• _Working data_
====================
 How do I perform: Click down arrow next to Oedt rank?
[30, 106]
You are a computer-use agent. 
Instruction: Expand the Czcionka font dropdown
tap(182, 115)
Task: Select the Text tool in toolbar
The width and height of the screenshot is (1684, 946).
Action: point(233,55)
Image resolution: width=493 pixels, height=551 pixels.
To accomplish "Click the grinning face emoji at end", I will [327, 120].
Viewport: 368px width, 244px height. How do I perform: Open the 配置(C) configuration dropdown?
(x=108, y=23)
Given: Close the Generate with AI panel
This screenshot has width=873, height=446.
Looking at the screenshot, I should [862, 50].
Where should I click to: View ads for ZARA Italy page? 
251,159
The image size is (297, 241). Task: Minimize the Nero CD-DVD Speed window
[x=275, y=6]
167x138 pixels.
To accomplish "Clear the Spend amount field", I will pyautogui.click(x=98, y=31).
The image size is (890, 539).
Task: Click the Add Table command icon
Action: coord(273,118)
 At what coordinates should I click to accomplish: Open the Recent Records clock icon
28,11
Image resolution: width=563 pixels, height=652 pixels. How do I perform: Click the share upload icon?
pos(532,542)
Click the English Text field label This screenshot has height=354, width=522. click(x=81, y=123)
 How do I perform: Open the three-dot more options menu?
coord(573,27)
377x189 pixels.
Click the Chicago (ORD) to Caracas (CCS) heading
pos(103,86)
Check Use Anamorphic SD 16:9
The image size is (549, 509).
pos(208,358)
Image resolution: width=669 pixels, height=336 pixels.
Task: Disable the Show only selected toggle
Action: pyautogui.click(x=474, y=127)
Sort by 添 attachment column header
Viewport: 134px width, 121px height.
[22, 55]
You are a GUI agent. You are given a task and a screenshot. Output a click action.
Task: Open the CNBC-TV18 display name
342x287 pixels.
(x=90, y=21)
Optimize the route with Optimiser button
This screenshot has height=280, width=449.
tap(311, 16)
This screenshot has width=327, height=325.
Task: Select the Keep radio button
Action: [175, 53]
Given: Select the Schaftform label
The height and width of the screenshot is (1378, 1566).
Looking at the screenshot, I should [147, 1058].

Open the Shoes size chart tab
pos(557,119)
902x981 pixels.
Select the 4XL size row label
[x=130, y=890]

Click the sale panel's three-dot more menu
====================
• _Exercise requirements_
Return all of the data exactly as it reads.

• _Task result_
 How do I perform: Click down arrow next to Oedt rank?
[30, 106]
You are a computer-use agent. 
Instruction: Expand the Czcionka font dropdown
tap(182, 115)
Task: Select the Text tool in toolbar
The width and height of the screenshot is (1684, 946).
Action: point(233,55)
Image resolution: width=493 pixels, height=551 pixels.
To accomplish "Click the grinning face emoji at end", I will [327, 120].
Viewport: 368px width, 244px height. How do I perform: Open the 配置(C) configuration dropdown?
(x=108, y=23)
Given: Close the Generate with AI panel
This screenshot has width=873, height=446.
Looking at the screenshot, I should [862, 50].
Where should I click to: View ads for ZARA Italy page? 
251,159
The image size is (297, 241). Task: Minimize the Nero CD-DVD Speed window
[x=275, y=6]
167x138 pixels.
To accomplish "Clear the Spend amount field", I will pyautogui.click(x=98, y=31).
The image size is (890, 539).
Task: Click the Add Table command icon
Action: coord(273,118)
 At what coordinates should I click to accomplish: Open the Recent Records clock icon
28,11
Image resolution: width=563 pixels, height=652 pixels. How do I perform: Click the share upload icon?
pos(532,542)
Click the English Text field label This screenshot has height=354, width=522. click(x=81, y=123)
 How do I perform: Open the three-dot more options menu?
coord(573,27)
377x189 pixels.
Click the Chicago (ORD) to Caracas (CCS) heading
pos(103,86)
Check Use Anamorphic SD 16:9
The image size is (549, 509).
pos(208,358)
Image resolution: width=669 pixels, height=336 pixels.
Task: Disable the Show only selected toggle
Action: pyautogui.click(x=474, y=127)
Sort by 添 attachment column header
Viewport: 134px width, 121px height.
[22, 55]
You are a GUI agent. You are given a task and a screenshot. Output a click action.
Task: Open the CNBC-TV18 display name
342x287 pixels.
(x=90, y=21)
Optimize the route with Optimiser button
This screenshot has height=280, width=449.
tap(311, 16)
This screenshot has width=327, height=325.
Task: Select the Keep radio button
Action: [175, 53]
Given: Select the Schaftform label
The height and width of the screenshot is (1378, 1566).
Looking at the screenshot, I should [147, 1058].

Open the Shoes size chart tab
pos(557,119)
902x981 pixels.
Select the 4XL size row label
[x=130, y=890]

Click the sale panel's three-dot more menu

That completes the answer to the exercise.